Using, internally, a reference unbounded color space (or two: one linear,
one perceptual, with, possibly low precision shadows for speed), and
converting in and out of it when an image is imported or exported is a sane
choice.

It's still not clear (at least for me) what is the impact or the
unbounded color values in processing.
I'm not pretending I have all the answers, so I'm proposing to discuss
it. Elle and I brought a couple of examples where those unbounded values
introduce problems, and we didn't get direct answers about them.
I think it's not a sane choice pretending that all the cases that don't
fit the model are just corner cases.
It's quite contradictory to be extremely worried to keep the appearance
and behavior of legacy files, and at the same time throw away valid
cases of high-end professional editing, labeling them as "corner cases".
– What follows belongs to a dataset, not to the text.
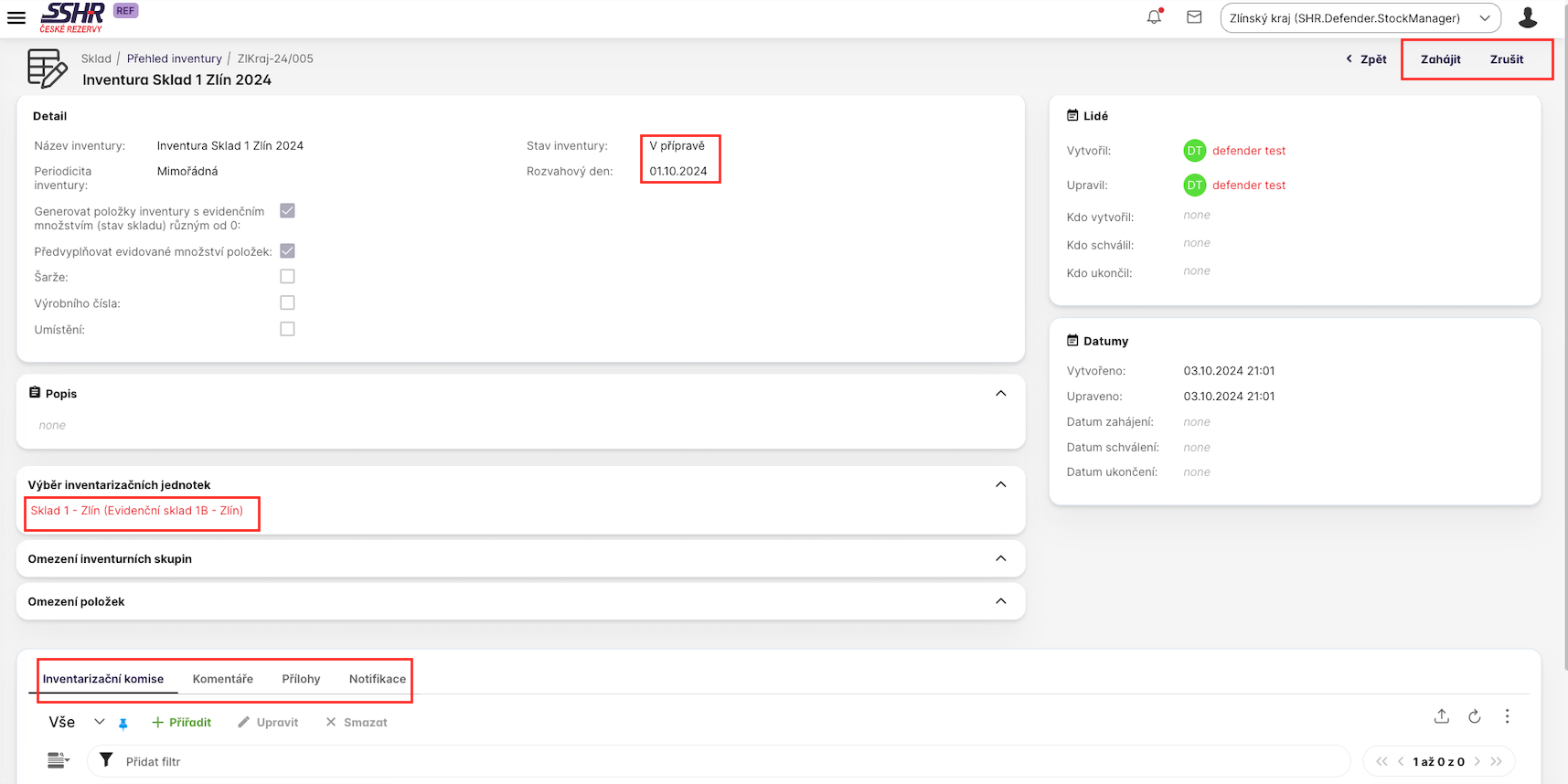The height and width of the screenshot is (784, 1568).
Task: Collapse the Omezení inventurních skupin section
Action: tap(1000, 558)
Deviations from the "standard internal color space(s)" should be motivated
by the operation being performed, not by the color spaces of the initial
and final results (which may or may not belong to the same ones in any
case).

There are, no doubt, situations in which alternate internal color spaces
could give better results. But catering to these corner cases is likely to
cause endless headaches for developers and bring no benefit whatsoever to
99.999% of users.

It would be interesting to discuss if those cases are really corner
cases. Pulling mattes from green/blue screen shots is really common in
VFX, and high end cameras usually have way more color latitude than
sRGB, what means that an important part of the gamut needed to pull
those mattes would end in the out-of-gamut, hence "unbounded" realm.

We're not talking about details invisible to the eye as in Elle's yellow
cone flower example.

Please, don't take this as an attack to the project. I'm just sharing my
concerns as a commited heavy user of GIMP and free software.
In the end I'll respect your decisions even if I don't agree with them,
because you guys are doing all the heavy lifting.

Gez.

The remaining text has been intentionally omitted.